Why in News: India–U.K. Free Trade Agreement (FTA) signed recently, but its gains may be offset by the U.K.’s upcoming Carbon Border Adjustment Mechanism (UK-CBAM), effective January 2027.

Introduction

  • India’s recently concluded India–U.K. Free Trade Agreement (FTA), hailed as a “gold standard” by the Commerce Minister, promises tariff reductions and improved market access. 
  • However, its benefits risk being eroded by the upcoming U.K. Carbon Border Adjustment Mechanism (UK-CBAM), effective from January 2027. 
  • This measure mirrors the European Union’s CBAM and aims to level the playing field by imposing carbon-linked tariffs on imports. 
  • The development raises critical concerns about India’s export competitiveness, climate policy alignment, and multilateral trade fairness.

UK-CBAM and Its Implications for India

  • Scope of CBAM: Covers both direct and indirect emissions for hard-to-abate sectors (steel, aluminium), including emissions from electricity use. To be expanded later.
  • Tariff Neutralisation: U.K.’s current carbon price is ~$66/tCO2, implying a 20–40% cost increase for Indian exporters post-2027.
  • FTA vs CBAM: Though the FTA reduces tariffs (0–6% → zero), CBAM offsets these gains.
  • Credit Provisions: CBAM allows deductions for carbon prices in exporting countries. But uncertainty remains whether U.K. will recognise India’s implicit levies (coal cess, Renewable Purchase Obligations) beyond the explicit Carbon Credit Trading Scheme (CCTS).
  • Price Gap: India’s projected carbon price ($8–10/tCO2) vs U.K.’s $66/tCO2 highlights competitiveness risks.

Broader Concerns

Trade & Competitiveness

  • Export-oriented sectors (steel, aluminium, cement in future) face higher compliance costs.
  • May trigger retaliatory tariffs → risk of trade tensions.
  • Distorts the “level-playing field” promised under WTO.

Fragmented Carbon Markets

  • Different pricing regimes across EU, U.K., China, India → increases reporting and monitoring costs.
  • Leads to carbon leakage (industries relocating to low-regulation jurisdictions).
  • Multilateralism undermined; Paris Agreement principles sidestepped.

Equity & Climate Justice

  • Uniform carbon pricing disregards diverse energy mixes, developmental priorities, and technological capacities of countries.
  • Developing countries bear disproportionate compliance burden.

Domestic Gaps in India

  • Multiple overlapping levies (coal cess, RPOs, state-level taxes).
  • CCTS is yet to mature, with weak price discovery and monitoring mechanisms.
  • Industry sees clean tech more as compliance than competitiveness tool.

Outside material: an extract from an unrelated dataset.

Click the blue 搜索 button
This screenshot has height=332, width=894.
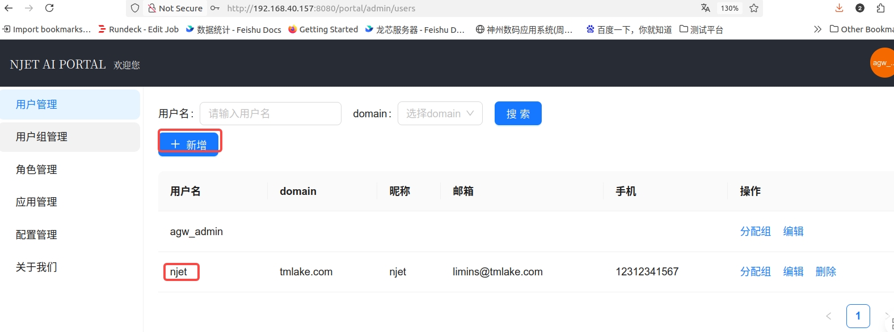[517, 113]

Global Perspectives on Carbon Pricing

IMF (2021): Proposed International Carbon Price Floor (ICPF):

  • $25/t for low-income nations.
  • $50/t for middle-income.
  • $75/t for high-income.

World Economic Forum Proposal:

  • Three-phased approach: minimum standards, linking regional carbon markets, harmonised monitoring & reporting.
  • Multilateral Reports (2024): Warn of distortions & leakage due to fragmented carbon markets → call for global coordination.

India’s Strategic Options

Domestic Policy Action

  • Unify Carbon Pricing: Streamline implicit taxes into a single explicit carbon tax under CCTS.
  • Carbon Price Discovery: Transparent monitoring and stricter emission caps.
  • Revenue Utilisation: Plough carbon tax revenues into industrial decarbonisation & clean tech.
  • Climate Finance Taxonomy: Finalise Ministry of Finance’s taxonomy to attract investors.

Trade Diplomacy

  • Negotiate flexibilities in FTAs (similar to U.S.–EU agreement on CBAM).
  • Align with like-minded developing economies to demand recognition of domestic carbon costs.
  • Push for multilateral dialogue under WTO & UNFCCC to address inequities.

Industry Strategy

  • Adopt clean technologies as efficiency enhancers, not just compliance burdens.
  • Invest in renewable integration, hydrogen, carbon capture, and efficiency standards.
  • Leverage government incentives (PLI schemes, green bonds, tax credits).

Way Forward

  • Short Term: Consolidate domestic carbon pricing under CCTS, negotiate carve-outs/recognition of Indian levies in FTAs.
  • Medium Term: Build regional carbon market linkages (India–ASEAN, BRICS, China).
  • Long Term: Work toward a Global Carbon Pricing Framework with tiered responsibilities, ensuring equity, finance, and technology transfer.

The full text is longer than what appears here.